Kaleen schafft den Finaleinzug

Kaleens in kühlem Blau und Silber gehaltene Bühnenperformance sorgte durchaus für Jubel in der Halle. Dass Österreich heuer auf einen Eurodance im Stil der 90er und körperbetonte Tanzeinlagen setzt, überraschte viel, der erste Schritt ist aber getan. Gesanglich gab es wenig auszusetzen, die Höhepunkte der Tanzperformance hätte man freilich ein bisschen besser mit der Kameraführung koordinieren können.

--------------------

- SCHRIFTLICHE AUFGABE 1
Übersetze diesen Satz aus dem Text über Kaleens Finaleinzug ins Englische: „Gesanglich gab es wenig auszusetzen, die Höhepunkte der Tanzperformance hätte man freilich ein bisschen besser mit der Kameraführung koordinieren können.“
- SCHRIFTLICHE AUFGABE 2
Führe den Text über Kaleens Finaleinzug im Anschluss an seinen letzten Satz fort.
Die Zeilen nach dem Text über Kaleens Finaleinzug sind eigenständiges Material.

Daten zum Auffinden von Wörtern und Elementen
--------------------

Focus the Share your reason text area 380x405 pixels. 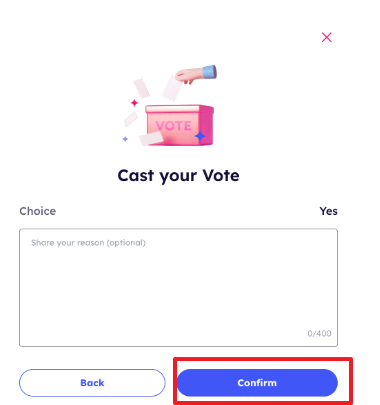pos(178,287)
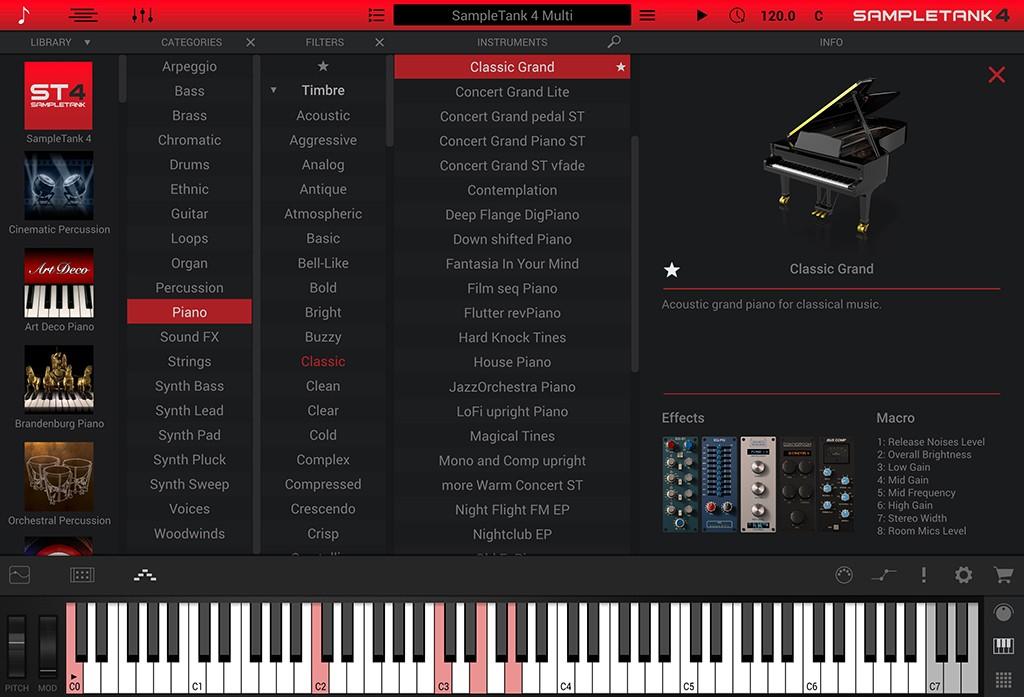Open the MIDI settings via DIN connector icon

[843, 574]
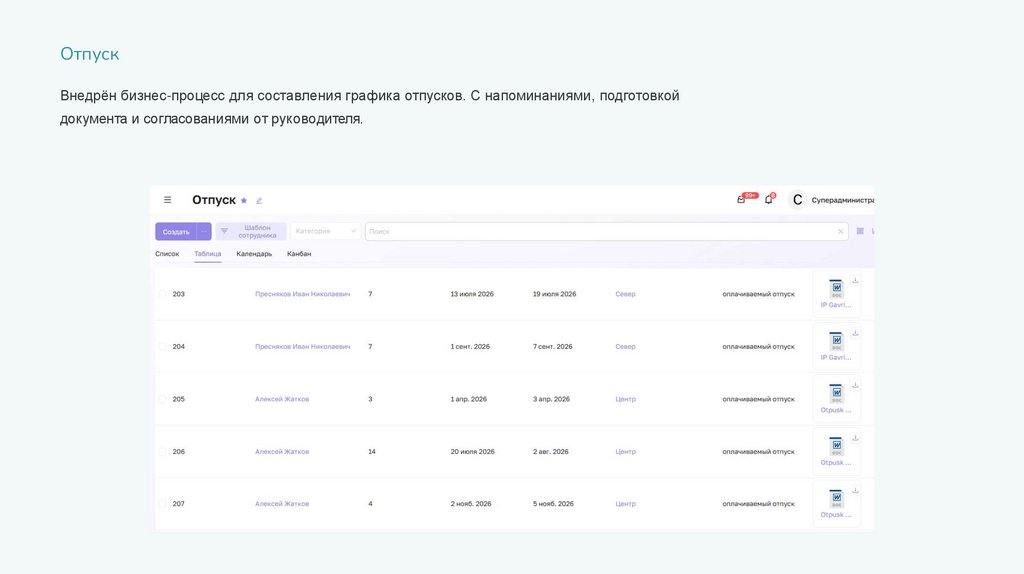Tick the checkbox for row 203
The height and width of the screenshot is (574, 1024).
(x=162, y=294)
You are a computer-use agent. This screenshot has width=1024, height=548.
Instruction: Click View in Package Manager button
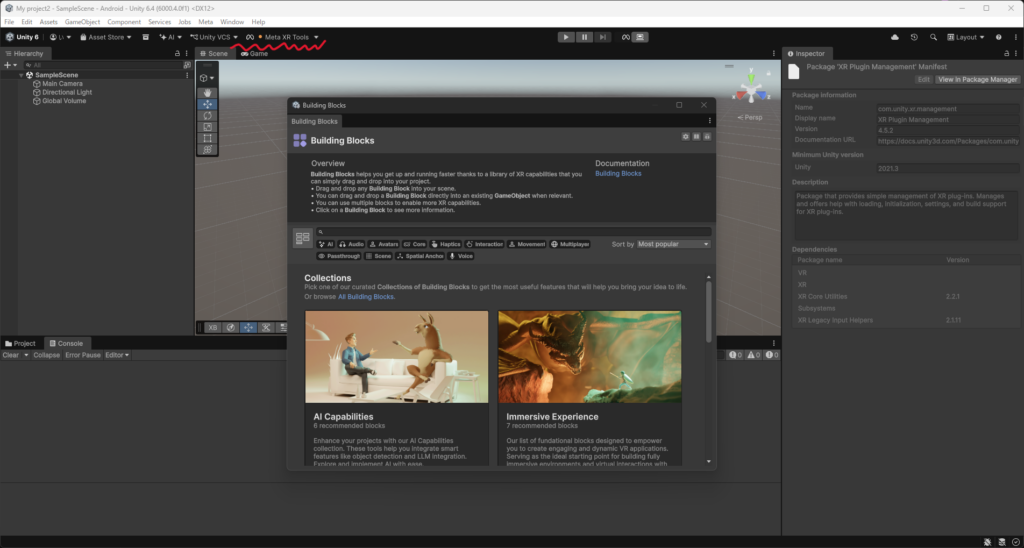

--------------------

- ANTWORT ZUR AUFGABE 1
Vocally there was little to criticize, though the highlights of the dance performance could admittedly have been coordinated a little better with the camera work.

- ANTWORT ZUR AUFGABE 2
Kaleen zeigt sich extrem glücklich nach ihrem Finaleinzug – sie freue sich auf die kommenden Tage, so die Sängerin gegenüber der ZIB3: „Ich kanns nicht erwarten.“

Österreich: Kaleen – „We Will Rave“

Nemo aus der Schweiz beeindruckt

Vor allem stimmlich eine überragende Darbietung zeigte Nemo aus der Schweiz: Auf einer Drehscheibe balancierend saß jeder Ton von „The Code“ – von den Arienanleihen bis hin zum Rap. Bei den Buchmachern ist Nemo derzeit auf Platz zwei hinter Kroatiens Baby Lasagna, nach der Darbietung könnten aber die Karten ganz neu gemischt werden. Am Samstag dürfen ja die Jurys zum ersten Mal mitstimmen – und die dürften Nemo ganz oben auf der Liste haben.

Schweiz: Nemo – „The Code“

Spaß geht immer

Ebenfalls im weiteren Favoritenkreis ist Joost aus den Niederlanden, der eher beim Publikum als bei den ernsten Jurys punkten können wird. „Europapa“ ist eine Ode an Europa – und an seinen verstorbenen Vater. Diese „Ode“ ist allerdings ein kinderliedartiges Trash-Gesamtkunstwerk mit Extremschulterpolstern als Markenzeichen.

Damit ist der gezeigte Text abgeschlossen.